**** Exercise material

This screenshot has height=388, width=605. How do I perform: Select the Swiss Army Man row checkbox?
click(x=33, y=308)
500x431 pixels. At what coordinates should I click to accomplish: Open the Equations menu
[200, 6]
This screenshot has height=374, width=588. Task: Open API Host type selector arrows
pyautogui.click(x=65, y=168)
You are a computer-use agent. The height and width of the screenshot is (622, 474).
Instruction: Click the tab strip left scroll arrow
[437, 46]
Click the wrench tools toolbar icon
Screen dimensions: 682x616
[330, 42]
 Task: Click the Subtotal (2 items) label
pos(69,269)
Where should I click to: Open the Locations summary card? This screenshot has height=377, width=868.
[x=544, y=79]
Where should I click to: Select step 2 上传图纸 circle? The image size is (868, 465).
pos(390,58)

********

### Requirement
From the line that contains "Where should I click to: Select" to the last line of the data, write out each line exactly and add nothing.

### Solution to this problem
Where should I click to: Select step 2 上传图纸 circle? The image size is (868, 465).
pos(390,58)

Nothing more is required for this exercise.